REQUIREMENT →
Return every line below that contains the word "screenshot". Case counts.

- - -

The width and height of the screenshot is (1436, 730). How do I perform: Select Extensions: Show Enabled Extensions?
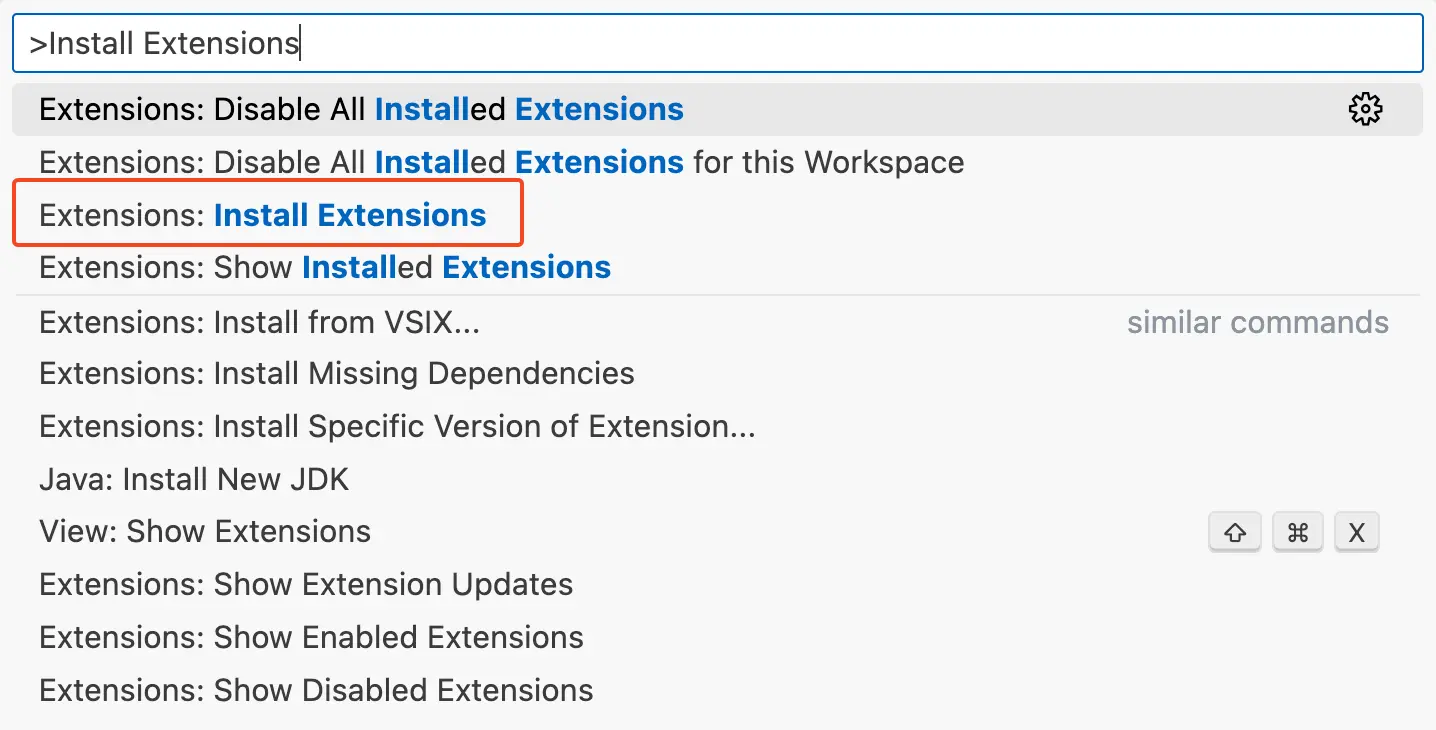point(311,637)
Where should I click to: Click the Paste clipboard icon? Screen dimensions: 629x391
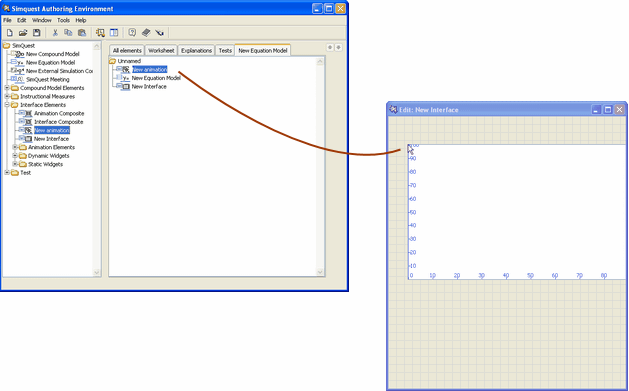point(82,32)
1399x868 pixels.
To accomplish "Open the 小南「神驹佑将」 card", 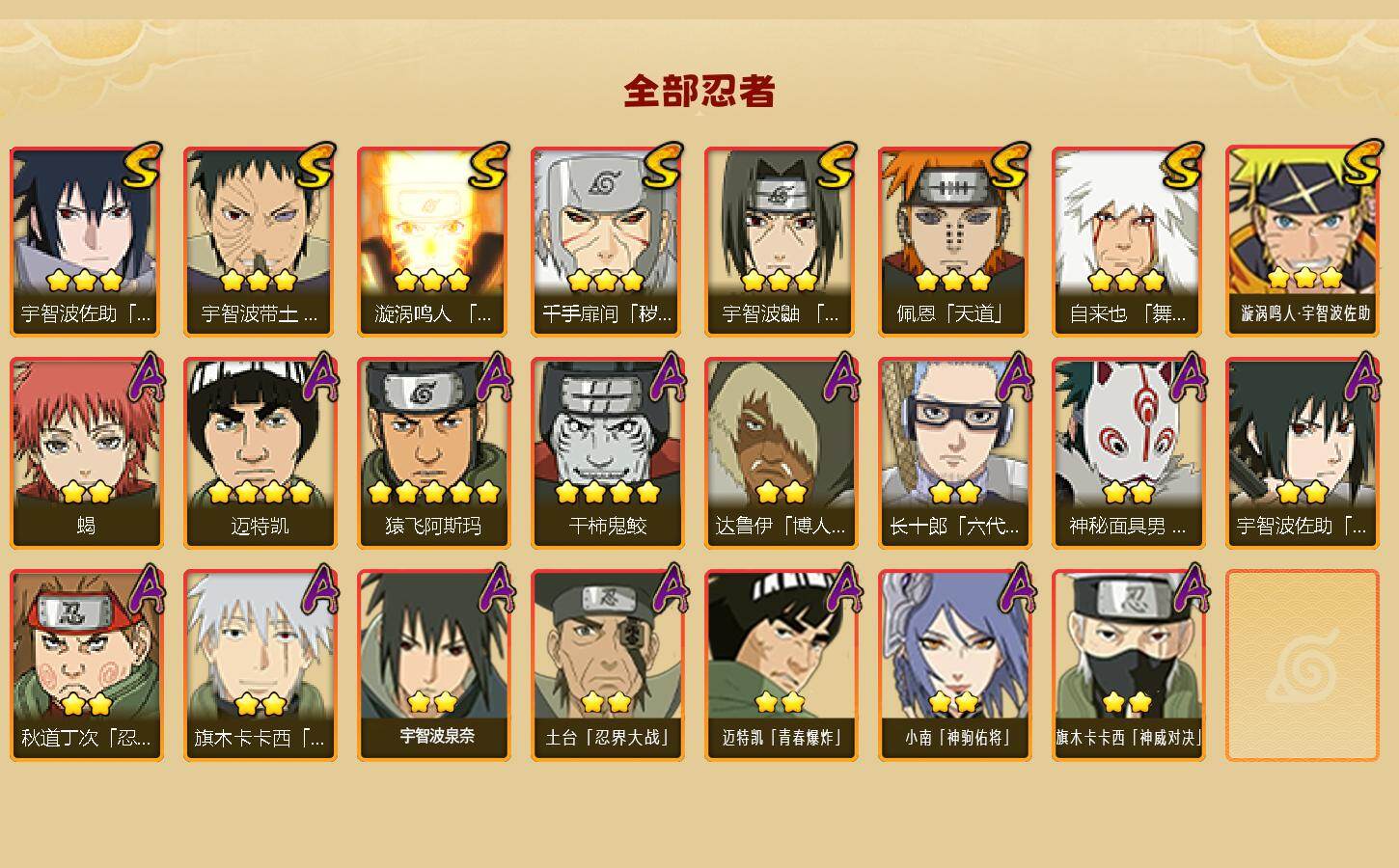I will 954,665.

- - -

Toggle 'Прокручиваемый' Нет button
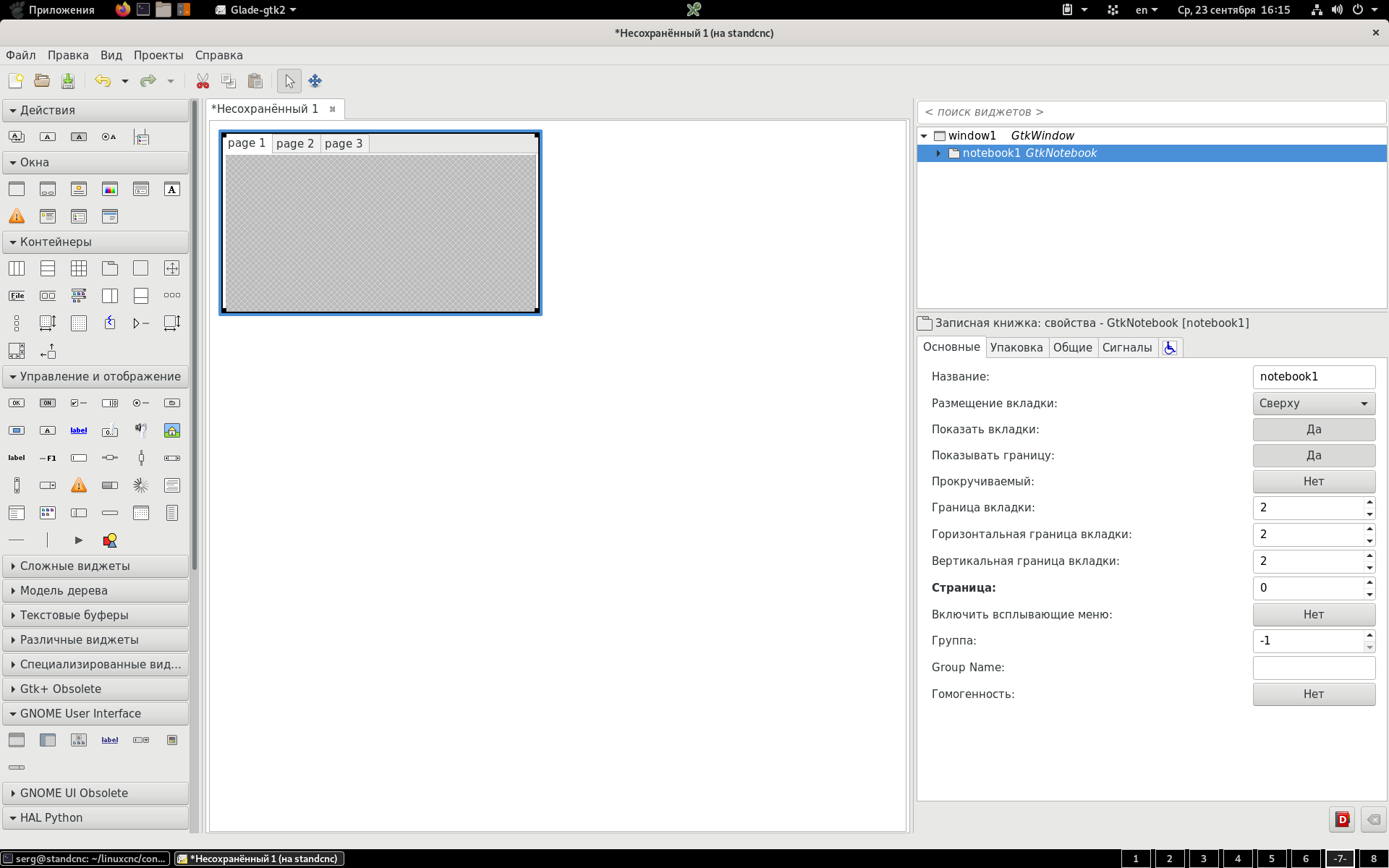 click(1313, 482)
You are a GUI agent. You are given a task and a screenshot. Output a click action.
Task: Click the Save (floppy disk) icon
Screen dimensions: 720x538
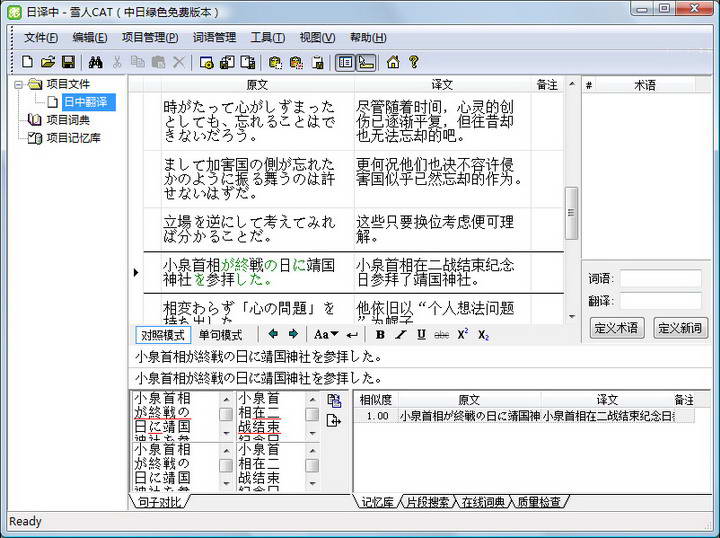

- - -

REPLY TO THE EXERCISE →
The width and height of the screenshot is (1436, 730). How do I perform: Select Extensions: Show Enabled Extensions?
You are a GUI agent. You are given a task and a screenshot. Output a click action.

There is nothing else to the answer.